BEGIN

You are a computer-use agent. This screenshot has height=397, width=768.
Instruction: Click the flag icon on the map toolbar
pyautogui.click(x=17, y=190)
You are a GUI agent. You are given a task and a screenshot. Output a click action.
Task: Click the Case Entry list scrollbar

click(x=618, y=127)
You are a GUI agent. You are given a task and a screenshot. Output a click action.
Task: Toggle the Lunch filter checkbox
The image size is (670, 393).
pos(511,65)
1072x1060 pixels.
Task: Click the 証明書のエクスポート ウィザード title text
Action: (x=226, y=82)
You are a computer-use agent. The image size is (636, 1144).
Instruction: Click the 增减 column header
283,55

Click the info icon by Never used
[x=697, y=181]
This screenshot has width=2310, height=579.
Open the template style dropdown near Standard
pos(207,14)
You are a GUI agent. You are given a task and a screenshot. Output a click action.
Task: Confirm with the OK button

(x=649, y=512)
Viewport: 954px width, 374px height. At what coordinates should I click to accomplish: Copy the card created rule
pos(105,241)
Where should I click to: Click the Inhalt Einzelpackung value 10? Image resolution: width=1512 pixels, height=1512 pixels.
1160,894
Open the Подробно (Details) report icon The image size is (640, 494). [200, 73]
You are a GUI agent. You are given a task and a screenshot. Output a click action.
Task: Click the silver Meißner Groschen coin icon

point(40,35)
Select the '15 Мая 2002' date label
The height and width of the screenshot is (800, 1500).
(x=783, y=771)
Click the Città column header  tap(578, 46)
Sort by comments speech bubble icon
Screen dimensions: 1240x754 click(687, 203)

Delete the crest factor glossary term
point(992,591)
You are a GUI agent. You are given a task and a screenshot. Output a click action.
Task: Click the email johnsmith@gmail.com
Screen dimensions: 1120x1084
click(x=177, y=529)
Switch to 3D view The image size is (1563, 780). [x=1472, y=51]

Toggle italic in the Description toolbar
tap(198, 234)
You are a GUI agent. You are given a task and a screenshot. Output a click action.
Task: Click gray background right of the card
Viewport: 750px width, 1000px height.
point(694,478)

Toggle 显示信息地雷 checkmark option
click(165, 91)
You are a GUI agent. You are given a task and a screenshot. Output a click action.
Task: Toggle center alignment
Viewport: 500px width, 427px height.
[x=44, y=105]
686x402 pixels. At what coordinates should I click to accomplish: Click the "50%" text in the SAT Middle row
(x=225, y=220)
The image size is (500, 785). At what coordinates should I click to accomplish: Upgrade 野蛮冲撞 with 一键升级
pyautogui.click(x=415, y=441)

END

PROBLEM DETAILS = Type out the full listing again, exactly as given.

REPLY =
You are a computer-use agent. This screenshot has height=397, width=768.
Instruction: Click the flag icon on the map toolbar
pyautogui.click(x=17, y=190)
You are a GUI agent. You are given a task and a screenshot. Output a click action.
Task: Click the Case Entry list scrollbar

click(x=618, y=127)
You are a GUI agent. You are given a task and a screenshot. Output a click action.
Task: Toggle the Lunch filter checkbox
The image size is (670, 393).
pos(511,65)
1072x1060 pixels.
Task: Click the 証明書のエクスポート ウィザード title text
Action: (x=226, y=82)
You are a computer-use agent. The image size is (636, 1144).
Instruction: Click the 增减 column header
283,55

Click the info icon by Never used
[x=697, y=181]
This screenshot has width=2310, height=579.
Open the template style dropdown near Standard
pos(207,14)
You are a GUI agent. You are given a task and a screenshot. Output a click action.
Task: Confirm with the OK button

(x=649, y=512)
Viewport: 954px width, 374px height. At what coordinates should I click to accomplish: Copy the card created rule
pos(105,241)
Where should I click to: Click the Inhalt Einzelpackung value 10? Image resolution: width=1512 pixels, height=1512 pixels.
1160,894
Open the Подробно (Details) report icon The image size is (640, 494). [200, 73]
You are a GUI agent. You are given a task and a screenshot. Output a click action.
Task: Click the silver Meißner Groschen coin icon

point(40,35)
Select the '15 Мая 2002' date label
The height and width of the screenshot is (800, 1500).
(x=783, y=771)
Click the Città column header  tap(578, 46)
Sort by comments speech bubble icon
Screen dimensions: 1240x754 click(687, 203)

Delete the crest factor glossary term
point(992,591)
You are a GUI agent. You are given a task and a screenshot. Output a click action.
Task: Click the email johnsmith@gmail.com
Screen dimensions: 1120x1084
click(x=177, y=529)
Switch to 3D view The image size is (1563, 780). [x=1472, y=51]

Toggle italic in the Description toolbar
tap(198, 234)
You are a GUI agent. You are given a task and a screenshot. Output a click action.
Task: Click gray background right of the card
Viewport: 750px width, 1000px height.
point(694,478)

Toggle 显示信息地雷 checkmark option
click(165, 91)
You are a GUI agent. You are given a task and a screenshot. Output a click action.
Task: Toggle center alignment
Viewport: 500px width, 427px height.
[x=44, y=105]
686x402 pixels. At what coordinates should I click to accomplish: Click the "50%" text in the SAT Middle row
(x=225, y=220)
The image size is (500, 785). At what coordinates should I click to accomplish: Upgrade 野蛮冲撞 with 一键升级
pyautogui.click(x=415, y=441)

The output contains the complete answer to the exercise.